If the amount of magma is significant enough, then the magma rises above the surface of the ocean. This is known as an island. When the two plates collide and one plate forces the other plate beneath it, a different reaction occurs.
If this happens, then the friction that is caused during this reaction makes the plate melt that is beneath the other plate. This then causes magma to rise up, and this creates a volcano. The volcanoes that form by this method are usually the most dangerous and the most volatile ones.
- Shield Volcanoes - Shield volcanoes are extremely broad and flat when compared to other volcanoes.
Their shape is created by a significant amount of lava running down the surface of the volcano, and then cooling. The eruptions of shield volcanoes aren’t as severe as other volcanoes. When a shield volcano erupts, gases escape and the lava rise to the surface to gently flow down the sides of the volcano.
- Composite Volcanoes - Composite volcanoes, also known as strato-volcanoes, are formed by alternate layers of rock fragments and lava. The shape of a composite volcano is large and cone-like.
- Caldera Volcanoes - Caldera volcanoes are formed from considerable amounts of magma erupting from sub-surface magma chambers. When the magma erupts, it leaves an empty space below the surface. The eruption of a caldera volcano generally has the coolest lava; but, they are the most dangerous because their eruption might also cause tsunamis, large pyroclastic surges, and widespread falling of ash.
- Decade Volcanoes - These volcanoes are sixteen volcanoes that have been identified by scientists as noteworthy due to their large eruptions, and their closeness to populated areas. They include: Avachinsky-Koryaksky in Russia, Nevado de Colima in Mexico, Mount Etna in Italy, Galeras in Colombia, Mauna Loa in the United States, Mount Merapa in Indonesia, Mount Nyiragongo in Africa, Mount Rainer in the United States, Sakurajima in Japan, Santa Maria in Guatemala, Santorini in Greece, Taal Volcano in the Philippines, Teide in Spain, Ulawun in New Britain, Mount Unzen in Japan, and Mount Vesuvius in Italy.
Facts About Volcanoes
- Pressure builds in a volcano until the pressure must be expelled.
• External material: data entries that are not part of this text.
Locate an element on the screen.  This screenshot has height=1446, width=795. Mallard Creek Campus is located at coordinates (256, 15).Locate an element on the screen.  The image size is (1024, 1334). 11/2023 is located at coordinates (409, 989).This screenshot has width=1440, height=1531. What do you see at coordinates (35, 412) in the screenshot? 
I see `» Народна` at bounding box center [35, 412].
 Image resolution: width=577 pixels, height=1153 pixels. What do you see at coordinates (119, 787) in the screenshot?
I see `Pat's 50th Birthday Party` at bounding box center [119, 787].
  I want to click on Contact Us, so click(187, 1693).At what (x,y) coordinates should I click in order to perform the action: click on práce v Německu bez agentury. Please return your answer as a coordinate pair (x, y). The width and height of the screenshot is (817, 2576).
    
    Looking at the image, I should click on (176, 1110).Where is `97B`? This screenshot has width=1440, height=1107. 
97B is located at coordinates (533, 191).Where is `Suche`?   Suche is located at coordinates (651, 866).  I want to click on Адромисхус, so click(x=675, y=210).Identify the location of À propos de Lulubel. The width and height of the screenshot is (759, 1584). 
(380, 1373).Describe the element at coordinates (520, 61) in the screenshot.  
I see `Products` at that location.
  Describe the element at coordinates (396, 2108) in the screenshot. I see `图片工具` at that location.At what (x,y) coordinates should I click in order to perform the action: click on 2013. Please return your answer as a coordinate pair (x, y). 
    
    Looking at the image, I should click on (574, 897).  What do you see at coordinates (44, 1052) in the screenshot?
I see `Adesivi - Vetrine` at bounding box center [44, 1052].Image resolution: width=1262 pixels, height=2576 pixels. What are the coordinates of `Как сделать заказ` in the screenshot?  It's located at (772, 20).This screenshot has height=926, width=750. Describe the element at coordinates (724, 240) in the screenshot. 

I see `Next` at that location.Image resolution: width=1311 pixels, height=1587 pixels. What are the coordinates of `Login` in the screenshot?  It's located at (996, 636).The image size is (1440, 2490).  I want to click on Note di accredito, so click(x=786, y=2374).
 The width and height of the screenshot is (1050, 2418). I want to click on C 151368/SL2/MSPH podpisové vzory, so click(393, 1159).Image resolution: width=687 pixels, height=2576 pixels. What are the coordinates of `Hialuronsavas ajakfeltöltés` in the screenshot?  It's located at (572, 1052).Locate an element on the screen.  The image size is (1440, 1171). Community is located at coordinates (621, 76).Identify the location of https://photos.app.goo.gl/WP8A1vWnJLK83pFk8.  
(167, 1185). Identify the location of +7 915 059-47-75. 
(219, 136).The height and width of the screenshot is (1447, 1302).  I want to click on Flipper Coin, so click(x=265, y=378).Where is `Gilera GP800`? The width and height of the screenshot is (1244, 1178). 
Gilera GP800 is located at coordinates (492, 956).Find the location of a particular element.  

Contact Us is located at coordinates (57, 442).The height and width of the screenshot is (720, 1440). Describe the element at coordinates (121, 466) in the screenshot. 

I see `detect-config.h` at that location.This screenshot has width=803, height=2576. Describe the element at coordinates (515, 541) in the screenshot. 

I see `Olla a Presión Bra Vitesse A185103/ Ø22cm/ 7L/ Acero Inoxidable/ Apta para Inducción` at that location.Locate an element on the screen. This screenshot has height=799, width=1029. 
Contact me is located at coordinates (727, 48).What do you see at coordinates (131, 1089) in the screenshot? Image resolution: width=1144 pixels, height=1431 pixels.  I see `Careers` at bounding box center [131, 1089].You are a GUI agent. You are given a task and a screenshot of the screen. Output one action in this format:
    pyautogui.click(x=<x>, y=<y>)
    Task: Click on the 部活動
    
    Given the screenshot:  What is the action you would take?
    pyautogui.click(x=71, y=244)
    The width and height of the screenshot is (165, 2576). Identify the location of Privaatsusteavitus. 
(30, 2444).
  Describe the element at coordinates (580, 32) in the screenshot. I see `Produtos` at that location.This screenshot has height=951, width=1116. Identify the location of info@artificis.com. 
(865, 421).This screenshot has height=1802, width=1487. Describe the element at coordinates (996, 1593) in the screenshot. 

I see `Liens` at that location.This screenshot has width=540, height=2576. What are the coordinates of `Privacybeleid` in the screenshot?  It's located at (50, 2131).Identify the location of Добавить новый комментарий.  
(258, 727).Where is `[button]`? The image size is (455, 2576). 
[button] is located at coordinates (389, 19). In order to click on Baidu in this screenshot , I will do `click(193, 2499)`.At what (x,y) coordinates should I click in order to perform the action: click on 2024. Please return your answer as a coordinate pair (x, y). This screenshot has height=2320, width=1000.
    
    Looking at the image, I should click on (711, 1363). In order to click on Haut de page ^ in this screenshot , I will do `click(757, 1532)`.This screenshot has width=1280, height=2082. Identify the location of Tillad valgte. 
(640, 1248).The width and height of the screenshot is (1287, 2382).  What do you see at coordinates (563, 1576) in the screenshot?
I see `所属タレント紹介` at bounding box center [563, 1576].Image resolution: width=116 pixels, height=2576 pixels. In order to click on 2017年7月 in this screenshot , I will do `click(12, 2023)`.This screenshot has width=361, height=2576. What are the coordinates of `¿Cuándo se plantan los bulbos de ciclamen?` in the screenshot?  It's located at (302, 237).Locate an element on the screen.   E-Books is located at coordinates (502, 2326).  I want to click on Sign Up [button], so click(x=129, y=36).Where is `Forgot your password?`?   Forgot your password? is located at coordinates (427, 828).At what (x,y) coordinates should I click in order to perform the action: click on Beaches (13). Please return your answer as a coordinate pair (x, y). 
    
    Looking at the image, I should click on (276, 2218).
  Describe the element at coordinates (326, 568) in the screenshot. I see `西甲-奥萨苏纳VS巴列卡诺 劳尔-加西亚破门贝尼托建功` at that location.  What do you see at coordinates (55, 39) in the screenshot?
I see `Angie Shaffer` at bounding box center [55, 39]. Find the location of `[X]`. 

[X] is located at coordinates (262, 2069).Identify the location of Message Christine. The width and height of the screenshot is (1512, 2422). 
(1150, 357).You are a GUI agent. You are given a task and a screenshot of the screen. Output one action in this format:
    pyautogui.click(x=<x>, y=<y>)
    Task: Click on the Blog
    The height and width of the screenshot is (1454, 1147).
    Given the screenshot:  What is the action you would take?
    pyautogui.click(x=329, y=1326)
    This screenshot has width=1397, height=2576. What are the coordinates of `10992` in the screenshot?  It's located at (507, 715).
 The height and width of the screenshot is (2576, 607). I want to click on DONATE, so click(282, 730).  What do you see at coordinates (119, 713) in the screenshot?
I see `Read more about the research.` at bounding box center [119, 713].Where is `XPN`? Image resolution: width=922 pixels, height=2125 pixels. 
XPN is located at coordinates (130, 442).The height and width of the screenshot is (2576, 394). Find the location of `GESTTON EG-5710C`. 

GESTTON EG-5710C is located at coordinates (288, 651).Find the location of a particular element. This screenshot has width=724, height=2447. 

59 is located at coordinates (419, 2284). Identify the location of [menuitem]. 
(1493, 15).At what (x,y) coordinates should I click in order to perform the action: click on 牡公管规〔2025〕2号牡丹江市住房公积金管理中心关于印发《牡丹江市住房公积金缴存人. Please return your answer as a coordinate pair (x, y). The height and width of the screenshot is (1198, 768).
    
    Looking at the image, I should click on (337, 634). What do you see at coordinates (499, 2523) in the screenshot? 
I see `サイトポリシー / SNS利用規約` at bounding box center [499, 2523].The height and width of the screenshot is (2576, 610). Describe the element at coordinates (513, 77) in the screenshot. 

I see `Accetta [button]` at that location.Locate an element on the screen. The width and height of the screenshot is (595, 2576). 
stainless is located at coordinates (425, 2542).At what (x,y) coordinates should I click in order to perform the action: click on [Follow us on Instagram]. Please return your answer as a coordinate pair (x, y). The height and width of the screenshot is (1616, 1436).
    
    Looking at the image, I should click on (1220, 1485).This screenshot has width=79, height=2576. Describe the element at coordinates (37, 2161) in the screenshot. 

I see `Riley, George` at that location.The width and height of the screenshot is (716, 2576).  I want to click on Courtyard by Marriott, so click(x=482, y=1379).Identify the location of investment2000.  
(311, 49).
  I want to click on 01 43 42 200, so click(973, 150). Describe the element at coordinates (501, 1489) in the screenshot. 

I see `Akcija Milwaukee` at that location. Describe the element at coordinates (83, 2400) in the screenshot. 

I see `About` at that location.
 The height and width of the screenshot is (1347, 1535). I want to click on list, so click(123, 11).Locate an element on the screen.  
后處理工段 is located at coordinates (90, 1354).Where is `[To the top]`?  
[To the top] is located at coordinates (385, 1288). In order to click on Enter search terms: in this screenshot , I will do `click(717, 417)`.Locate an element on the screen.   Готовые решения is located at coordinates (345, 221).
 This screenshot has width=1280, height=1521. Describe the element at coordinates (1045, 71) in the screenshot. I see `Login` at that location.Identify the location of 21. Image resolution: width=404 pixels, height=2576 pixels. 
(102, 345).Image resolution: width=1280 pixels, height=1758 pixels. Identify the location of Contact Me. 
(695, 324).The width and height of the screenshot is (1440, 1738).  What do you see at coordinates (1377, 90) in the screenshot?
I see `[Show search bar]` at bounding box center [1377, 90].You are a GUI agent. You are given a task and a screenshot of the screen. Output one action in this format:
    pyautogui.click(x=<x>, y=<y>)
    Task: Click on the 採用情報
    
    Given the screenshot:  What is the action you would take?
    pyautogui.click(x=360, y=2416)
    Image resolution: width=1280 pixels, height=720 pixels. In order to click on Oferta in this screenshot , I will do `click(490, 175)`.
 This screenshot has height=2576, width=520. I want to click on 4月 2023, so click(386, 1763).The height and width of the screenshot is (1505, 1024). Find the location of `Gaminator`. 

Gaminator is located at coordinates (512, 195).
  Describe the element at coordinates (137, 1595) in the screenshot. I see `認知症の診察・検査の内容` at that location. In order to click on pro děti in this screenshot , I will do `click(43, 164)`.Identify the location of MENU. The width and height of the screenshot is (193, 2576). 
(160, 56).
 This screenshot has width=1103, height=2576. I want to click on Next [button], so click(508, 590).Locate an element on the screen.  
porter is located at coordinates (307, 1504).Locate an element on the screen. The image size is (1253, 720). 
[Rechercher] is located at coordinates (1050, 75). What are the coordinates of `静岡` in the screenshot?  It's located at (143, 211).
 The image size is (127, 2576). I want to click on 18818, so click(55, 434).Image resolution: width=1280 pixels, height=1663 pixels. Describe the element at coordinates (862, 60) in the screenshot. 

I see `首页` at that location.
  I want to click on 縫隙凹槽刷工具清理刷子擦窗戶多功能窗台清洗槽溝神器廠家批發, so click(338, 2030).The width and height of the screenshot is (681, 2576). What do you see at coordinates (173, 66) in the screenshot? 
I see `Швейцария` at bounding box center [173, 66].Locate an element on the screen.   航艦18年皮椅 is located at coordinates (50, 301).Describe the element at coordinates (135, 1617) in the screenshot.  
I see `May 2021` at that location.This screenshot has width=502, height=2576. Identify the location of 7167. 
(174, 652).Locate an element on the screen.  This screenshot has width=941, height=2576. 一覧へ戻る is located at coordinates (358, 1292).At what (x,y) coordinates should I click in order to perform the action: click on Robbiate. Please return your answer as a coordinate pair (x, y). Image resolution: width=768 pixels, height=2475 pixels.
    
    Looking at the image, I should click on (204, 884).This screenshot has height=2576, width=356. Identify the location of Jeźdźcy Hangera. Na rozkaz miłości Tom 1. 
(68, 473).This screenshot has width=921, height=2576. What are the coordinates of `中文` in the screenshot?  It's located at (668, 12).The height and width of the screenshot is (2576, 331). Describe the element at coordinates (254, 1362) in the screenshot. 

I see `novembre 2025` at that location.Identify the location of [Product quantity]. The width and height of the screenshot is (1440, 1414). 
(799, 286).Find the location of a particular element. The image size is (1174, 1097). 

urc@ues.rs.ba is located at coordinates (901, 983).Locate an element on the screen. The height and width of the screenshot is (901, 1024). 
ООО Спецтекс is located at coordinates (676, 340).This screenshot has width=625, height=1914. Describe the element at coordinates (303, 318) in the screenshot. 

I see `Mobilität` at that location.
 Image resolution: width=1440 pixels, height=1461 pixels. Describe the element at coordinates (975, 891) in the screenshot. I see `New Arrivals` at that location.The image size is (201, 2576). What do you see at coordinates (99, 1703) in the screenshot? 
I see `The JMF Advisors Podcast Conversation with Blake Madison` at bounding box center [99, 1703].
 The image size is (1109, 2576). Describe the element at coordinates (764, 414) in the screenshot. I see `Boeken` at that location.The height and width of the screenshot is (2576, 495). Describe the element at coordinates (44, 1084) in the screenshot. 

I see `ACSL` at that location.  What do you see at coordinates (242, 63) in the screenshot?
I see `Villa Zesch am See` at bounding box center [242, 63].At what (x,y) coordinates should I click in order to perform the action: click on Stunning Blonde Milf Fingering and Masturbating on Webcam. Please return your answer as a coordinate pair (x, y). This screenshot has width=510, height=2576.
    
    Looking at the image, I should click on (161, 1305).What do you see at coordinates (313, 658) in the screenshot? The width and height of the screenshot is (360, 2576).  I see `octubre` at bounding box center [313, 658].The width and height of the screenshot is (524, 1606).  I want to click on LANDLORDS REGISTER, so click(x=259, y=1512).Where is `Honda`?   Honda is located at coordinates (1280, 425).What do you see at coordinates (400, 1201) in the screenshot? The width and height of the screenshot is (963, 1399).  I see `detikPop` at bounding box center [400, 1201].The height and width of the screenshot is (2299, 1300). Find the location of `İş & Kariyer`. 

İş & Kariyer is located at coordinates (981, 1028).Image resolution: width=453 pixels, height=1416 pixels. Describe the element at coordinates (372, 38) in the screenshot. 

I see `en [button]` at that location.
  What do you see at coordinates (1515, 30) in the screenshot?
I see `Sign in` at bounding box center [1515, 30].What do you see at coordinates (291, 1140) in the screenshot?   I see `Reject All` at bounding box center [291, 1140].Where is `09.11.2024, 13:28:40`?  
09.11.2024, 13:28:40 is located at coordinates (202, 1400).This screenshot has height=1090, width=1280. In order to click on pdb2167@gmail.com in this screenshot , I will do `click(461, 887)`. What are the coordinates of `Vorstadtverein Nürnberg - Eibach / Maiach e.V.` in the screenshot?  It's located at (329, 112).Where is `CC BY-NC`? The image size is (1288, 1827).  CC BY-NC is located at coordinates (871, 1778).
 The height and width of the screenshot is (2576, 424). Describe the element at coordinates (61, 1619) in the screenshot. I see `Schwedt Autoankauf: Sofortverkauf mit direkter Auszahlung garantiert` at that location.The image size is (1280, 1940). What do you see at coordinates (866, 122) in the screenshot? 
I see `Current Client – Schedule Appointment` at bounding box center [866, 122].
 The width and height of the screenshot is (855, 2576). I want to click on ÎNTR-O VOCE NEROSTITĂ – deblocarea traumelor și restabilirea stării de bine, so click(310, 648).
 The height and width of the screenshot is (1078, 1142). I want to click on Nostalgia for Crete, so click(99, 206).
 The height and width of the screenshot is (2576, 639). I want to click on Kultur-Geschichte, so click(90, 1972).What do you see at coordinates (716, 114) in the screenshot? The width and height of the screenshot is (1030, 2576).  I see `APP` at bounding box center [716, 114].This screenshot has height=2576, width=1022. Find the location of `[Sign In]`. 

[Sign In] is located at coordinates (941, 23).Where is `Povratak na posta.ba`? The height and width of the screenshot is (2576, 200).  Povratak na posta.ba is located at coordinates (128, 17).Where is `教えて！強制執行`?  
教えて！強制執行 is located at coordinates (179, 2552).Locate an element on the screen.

The liquid and heat build up and force the lighter, melted rock buried deep below to the surface toward the surface of the Earth, causing an eruption.
- Natural radioactive decay that occurs within the Earth causes a large amount of heat to be produced, which causes more rocks to melt into magma which travels towards the surface.
- A high and low pressure disturbance cause the magma to rise to the surface and spill over the top.
- Most eruptions occur when gas expands inside the Earth, reducing pressure and causing aggressive volcanic behavior.
- Expelled magma on the surface of the Earth can take up to several hundred years to cool depending on its composition and location.
- The molten lava that flows down the side of a volcano is composed of a mixture of gases, liquid rock, silica and crystals.
- The rock element of the magma is categorized as either Rhyolite, Andesite, or Basalt.
- A major area of volcanic activity is called the "Ring of Fire" which extends around the Pacific Plate from Alaska down both sides of the Pacific Ocean, around Australia and down to the Antarctic continent.
- An example of a volcano is Mount St. Helens in Washington state in the U.S.
- An example of a volcano is the eruption of Krakatau in 1883 and the eruption of Mount Tambora in 1815, the two largest explosive and destructive volcanoes since the 1800s.